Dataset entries
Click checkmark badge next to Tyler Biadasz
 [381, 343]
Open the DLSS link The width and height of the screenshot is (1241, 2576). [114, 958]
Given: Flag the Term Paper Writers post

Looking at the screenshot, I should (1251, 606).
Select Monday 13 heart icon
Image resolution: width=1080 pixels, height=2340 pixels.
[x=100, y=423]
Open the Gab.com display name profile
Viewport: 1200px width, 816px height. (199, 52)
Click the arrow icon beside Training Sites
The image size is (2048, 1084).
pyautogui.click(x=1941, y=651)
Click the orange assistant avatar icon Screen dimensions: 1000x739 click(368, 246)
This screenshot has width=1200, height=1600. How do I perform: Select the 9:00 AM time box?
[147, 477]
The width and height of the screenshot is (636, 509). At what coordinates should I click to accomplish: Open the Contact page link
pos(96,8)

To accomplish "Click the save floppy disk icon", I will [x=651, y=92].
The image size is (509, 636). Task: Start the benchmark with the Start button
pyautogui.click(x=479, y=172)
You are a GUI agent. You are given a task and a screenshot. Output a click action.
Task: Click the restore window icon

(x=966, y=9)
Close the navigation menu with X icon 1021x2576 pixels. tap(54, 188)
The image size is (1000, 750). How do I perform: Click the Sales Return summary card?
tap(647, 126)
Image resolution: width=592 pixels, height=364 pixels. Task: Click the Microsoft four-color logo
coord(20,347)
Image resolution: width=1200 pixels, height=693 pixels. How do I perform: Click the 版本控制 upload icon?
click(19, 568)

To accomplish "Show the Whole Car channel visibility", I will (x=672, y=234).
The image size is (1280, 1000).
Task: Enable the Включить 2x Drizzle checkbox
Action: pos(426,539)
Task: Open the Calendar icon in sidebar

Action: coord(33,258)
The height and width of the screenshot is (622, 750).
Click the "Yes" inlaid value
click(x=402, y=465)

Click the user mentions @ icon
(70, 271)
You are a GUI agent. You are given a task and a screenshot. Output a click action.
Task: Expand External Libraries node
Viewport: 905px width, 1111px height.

Task directions: Transcribe the entries above so that nothing in them differs from the original.

Result of this task:
Click checkmark badge next to Tyler Biadasz
 [381, 343]
Open the DLSS link The width and height of the screenshot is (1241, 2576). [114, 958]
Given: Flag the Term Paper Writers post

Looking at the screenshot, I should (1251, 606).
Select Monday 13 heart icon
Image resolution: width=1080 pixels, height=2340 pixels.
[x=100, y=423]
Open the Gab.com display name profile
Viewport: 1200px width, 816px height. (199, 52)
Click the arrow icon beside Training Sites
The image size is (2048, 1084).
pyautogui.click(x=1941, y=651)
Click the orange assistant avatar icon Screen dimensions: 1000x739 click(368, 246)
This screenshot has width=1200, height=1600. How do I perform: Select the 9:00 AM time box?
[147, 477]
The width and height of the screenshot is (636, 509). At what coordinates should I click to accomplish: Open the Contact page link
pos(96,8)

To accomplish "Click the save floppy disk icon", I will [x=651, y=92].
The image size is (509, 636). Task: Start the benchmark with the Start button
pyautogui.click(x=479, y=172)
You are a GUI agent. You are given a task and a screenshot. Output a click action.
Task: Click the restore window icon

(x=966, y=9)
Close the navigation menu with X icon 1021x2576 pixels. tap(54, 188)
The image size is (1000, 750). How do I perform: Click the Sales Return summary card?
tap(647, 126)
Image resolution: width=592 pixels, height=364 pixels. Task: Click the Microsoft four-color logo
coord(20,347)
Image resolution: width=1200 pixels, height=693 pixels. How do I perform: Click the 版本控制 upload icon?
click(19, 568)

To accomplish "Show the Whole Car channel visibility", I will (x=672, y=234).
The image size is (1280, 1000).
Task: Enable the Включить 2x Drizzle checkbox
Action: pos(426,539)
Task: Open the Calendar icon in sidebar

Action: coord(33,258)
The height and width of the screenshot is (622, 750).
Click the "Yes" inlaid value
click(x=402, y=465)

Click the user mentions @ icon
(70, 271)
You are a GUI agent. You are given a task and a screenshot. Output a click action.
Task: Expand External Libraries node
Viewport: 905px width, 1111px height.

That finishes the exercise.